Thursday, 10 August 2017

Technological Barriers to grid Integration



One of the major hurdles to overcome in harmonising and combining separately operating grids is making sure that the systems are compatible and that the necessary fail-safes are in place to make sure that there is not a cascading catastrophic failure of the grid. All components of the grid must operate in unison and to within set frequency parameters.
Short, localised outages occur on power systems frequently. System wide disturbances that affect many customers across a broad geographic area are rare, but they occur more frequently than a normal distribution of probabilities would predict. Electric power systems are robust and are capable of withstanding one or two contingency events, but they are fragile with respect to multiple contingency events unless the systems are readjusted between contingencies. With the shrinking margin in the current transmission system, it is likely to be more vulnerable to cascading outages than it was in the past, unless effective countermeasures are taken.

DATA EXCERPTS:
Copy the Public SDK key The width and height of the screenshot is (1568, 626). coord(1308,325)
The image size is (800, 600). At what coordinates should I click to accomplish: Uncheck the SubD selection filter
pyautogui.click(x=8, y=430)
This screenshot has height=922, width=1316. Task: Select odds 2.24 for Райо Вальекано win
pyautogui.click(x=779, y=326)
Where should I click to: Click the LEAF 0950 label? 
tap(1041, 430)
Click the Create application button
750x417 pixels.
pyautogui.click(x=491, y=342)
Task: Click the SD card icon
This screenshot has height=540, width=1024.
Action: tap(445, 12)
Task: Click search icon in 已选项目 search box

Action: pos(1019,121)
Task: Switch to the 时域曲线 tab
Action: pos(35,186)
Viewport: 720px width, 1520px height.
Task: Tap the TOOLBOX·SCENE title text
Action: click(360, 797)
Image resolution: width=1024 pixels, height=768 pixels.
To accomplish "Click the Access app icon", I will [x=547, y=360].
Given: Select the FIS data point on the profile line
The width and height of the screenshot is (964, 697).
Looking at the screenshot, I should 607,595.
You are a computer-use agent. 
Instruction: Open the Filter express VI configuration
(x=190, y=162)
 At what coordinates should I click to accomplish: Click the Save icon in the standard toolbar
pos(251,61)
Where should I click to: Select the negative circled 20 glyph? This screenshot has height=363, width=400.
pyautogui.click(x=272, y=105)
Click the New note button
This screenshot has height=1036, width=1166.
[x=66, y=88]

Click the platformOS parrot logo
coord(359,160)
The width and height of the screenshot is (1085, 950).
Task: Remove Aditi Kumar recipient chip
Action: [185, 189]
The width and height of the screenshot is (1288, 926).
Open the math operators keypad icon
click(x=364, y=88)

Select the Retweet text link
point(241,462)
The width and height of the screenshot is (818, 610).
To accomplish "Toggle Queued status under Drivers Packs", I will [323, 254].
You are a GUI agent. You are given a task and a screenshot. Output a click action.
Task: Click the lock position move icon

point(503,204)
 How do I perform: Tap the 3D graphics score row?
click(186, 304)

TO-DO LIST:
1 > Write out the grid integration passage word for word, starting at the words "Short, localised outages" and ending after the words "countermeasures are taken.".
2 > Repeat the records exactly, beginning with their first line and ending after the line that contains "Action: tap(445, 12)".
The grid integration passage and the records are unrelated material.

THE SOLUTIONS:
1 >
Short, localised outages occur on power systems frequently. System wide disturbances that affect many customers across a broad geographic area are rare, but they occur more frequently than a normal distribution of probabilities would predict. Electric power systems are robust and are capable of withstanding one or two contingency events, but they are fragile with respect to multiple contingency events unless the systems are readjusted between contingencies. With the shrinking margin in the current transmission system, it is likely to be more vulnerable to cascading outages than it was in the past, unless effective countermeasures are taken.

2 >
Copy the Public SDK key The width and height of the screenshot is (1568, 626). coord(1308,325)
The image size is (800, 600). At what coordinates should I click to accomplish: Uncheck the SubD selection filter
pyautogui.click(x=8, y=430)
This screenshot has height=922, width=1316. Task: Select odds 2.24 for Райо Вальекано win
pyautogui.click(x=779, y=326)
Where should I click to: Click the LEAF 0950 label? 
tap(1041, 430)
Click the Create application button
750x417 pixels.
pyautogui.click(x=491, y=342)
Task: Click the SD card icon
This screenshot has height=540, width=1024.
Action: tap(445, 12)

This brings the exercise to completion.